→ **What is required**: Take the lines from the one with "Instruction: Click info" to the end of the listing, both ends included, and quote them exactly, leaving pictures out.

→ **Given data**:
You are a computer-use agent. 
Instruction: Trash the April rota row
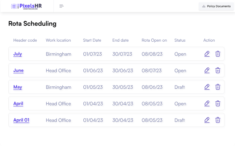click(218, 103)
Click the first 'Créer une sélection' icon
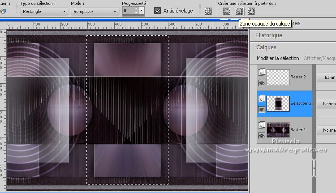 click(227, 11)
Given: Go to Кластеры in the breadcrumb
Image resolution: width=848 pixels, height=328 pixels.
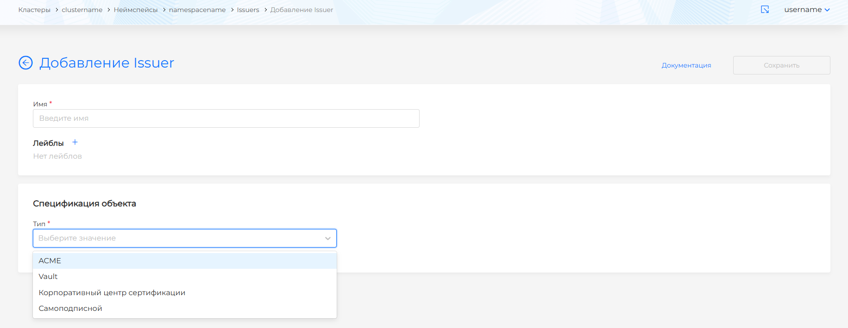Looking at the screenshot, I should coord(34,10).
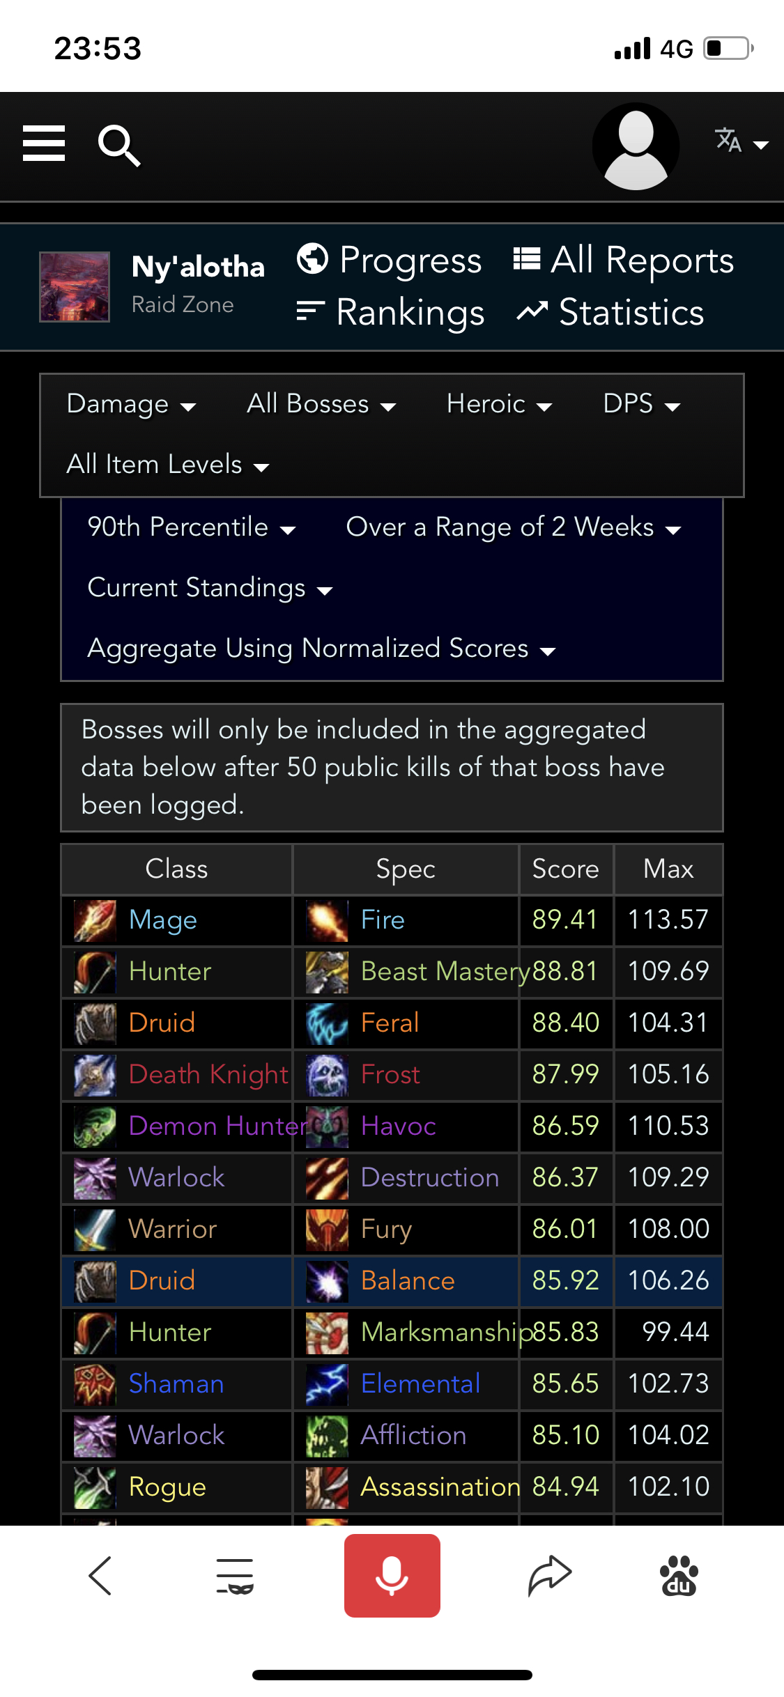Tap the red microphone button
Screen dimensions: 784x1697
pos(392,1575)
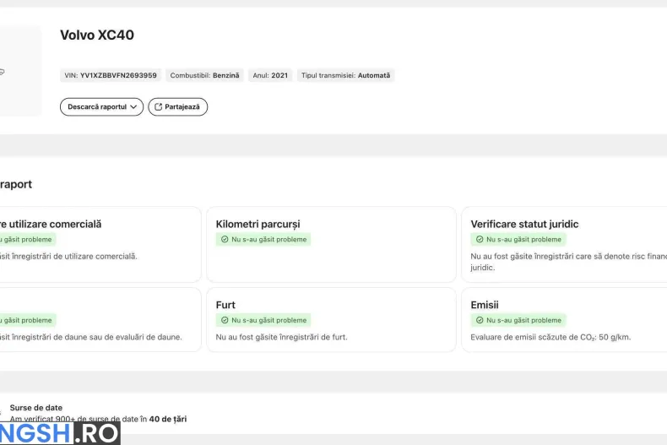Viewport: 667px width, 445px height.
Task: Open the Verificare statut juridic card
Action: point(564,245)
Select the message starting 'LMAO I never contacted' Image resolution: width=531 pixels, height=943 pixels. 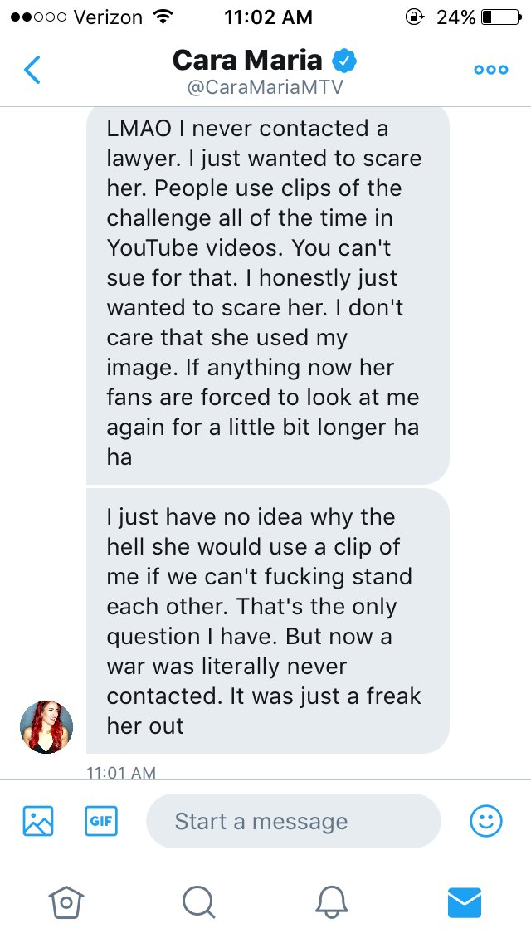pyautogui.click(x=268, y=294)
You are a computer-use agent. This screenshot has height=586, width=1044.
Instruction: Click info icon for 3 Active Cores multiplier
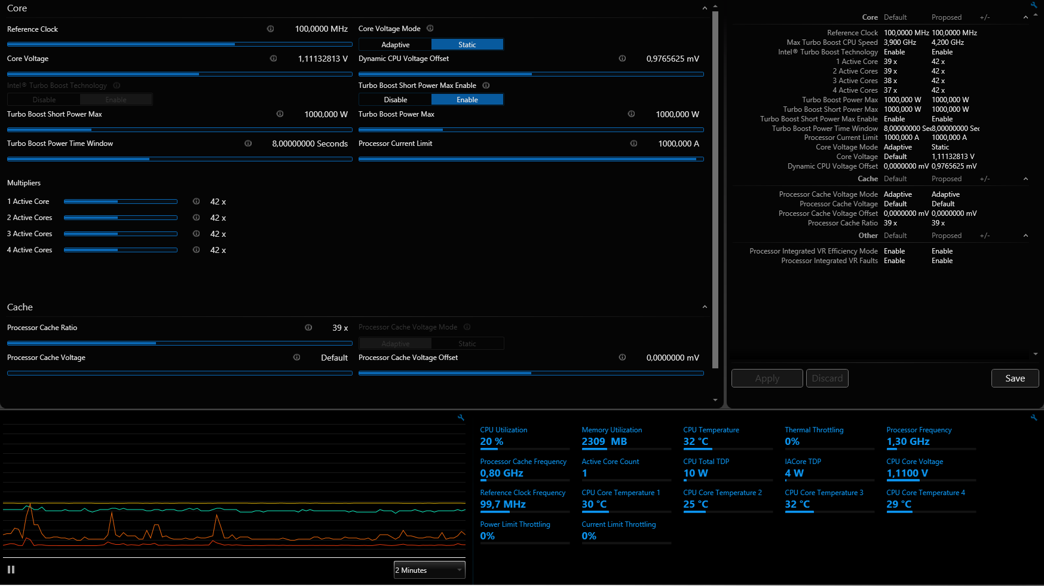(x=196, y=234)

→ **Exercise response**:
Instruction: Click info icon for 3 Active Cores multiplier
(x=196, y=234)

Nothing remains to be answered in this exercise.